== ACTIVITY ==
Reproduce exactly the lines from the one containing "Task: Click the legend line marker icon" through the end of the listing, minus the pictures.

== SOURCE MATERIAL ==
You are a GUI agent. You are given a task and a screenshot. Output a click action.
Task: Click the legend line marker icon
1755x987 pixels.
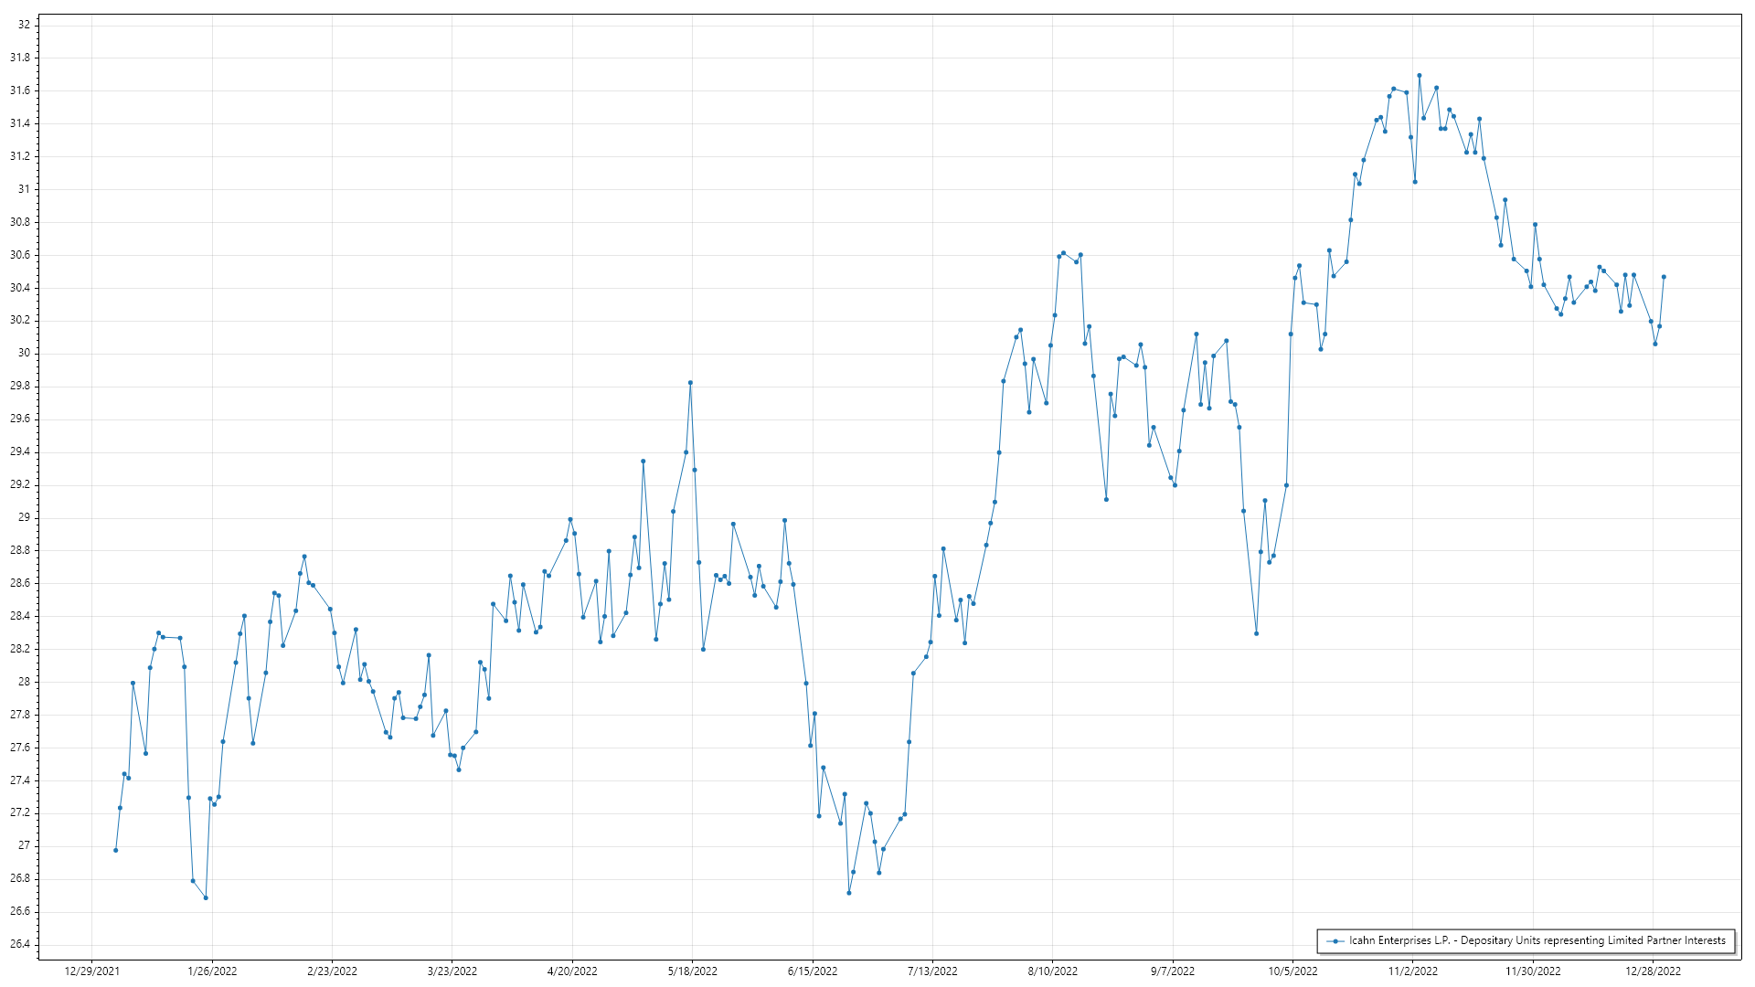click(x=1335, y=940)
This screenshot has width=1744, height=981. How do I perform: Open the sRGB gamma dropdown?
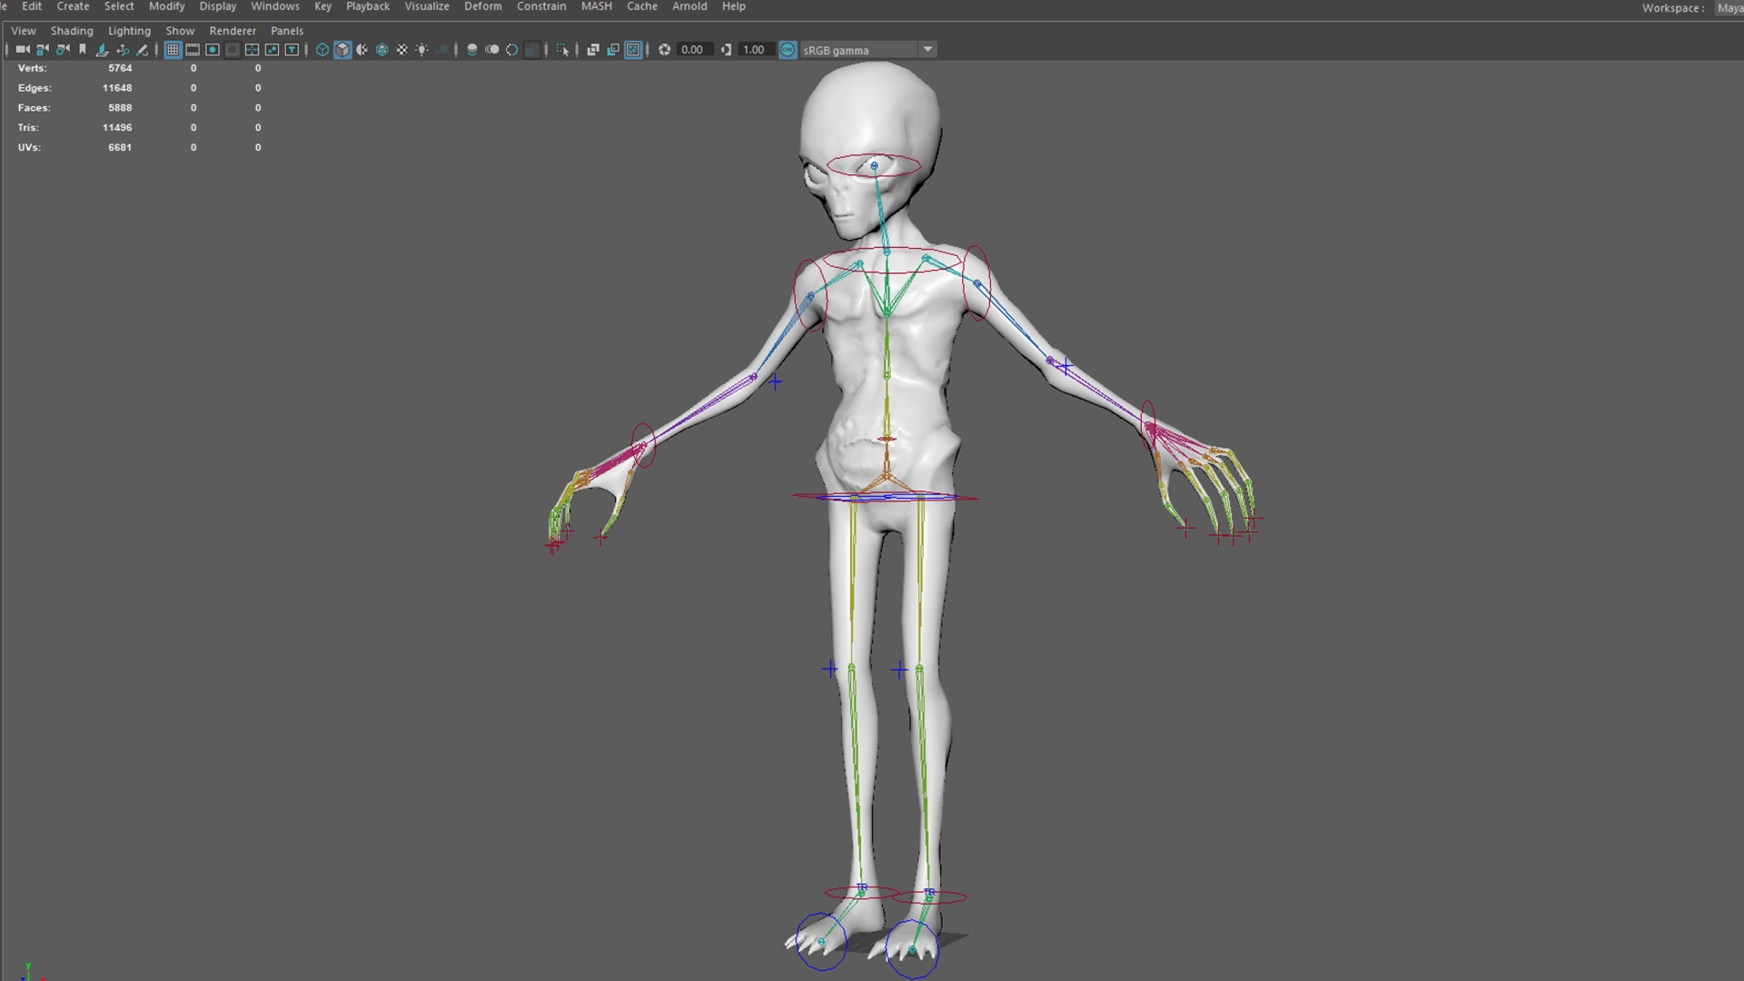(x=927, y=50)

== RESULT ==
Task: Click the legend line marker icon
1755x987 pixels.
click(x=1335, y=940)
This screenshot has width=1744, height=981. How do I perform: Open the sRGB gamma dropdown?
(x=927, y=50)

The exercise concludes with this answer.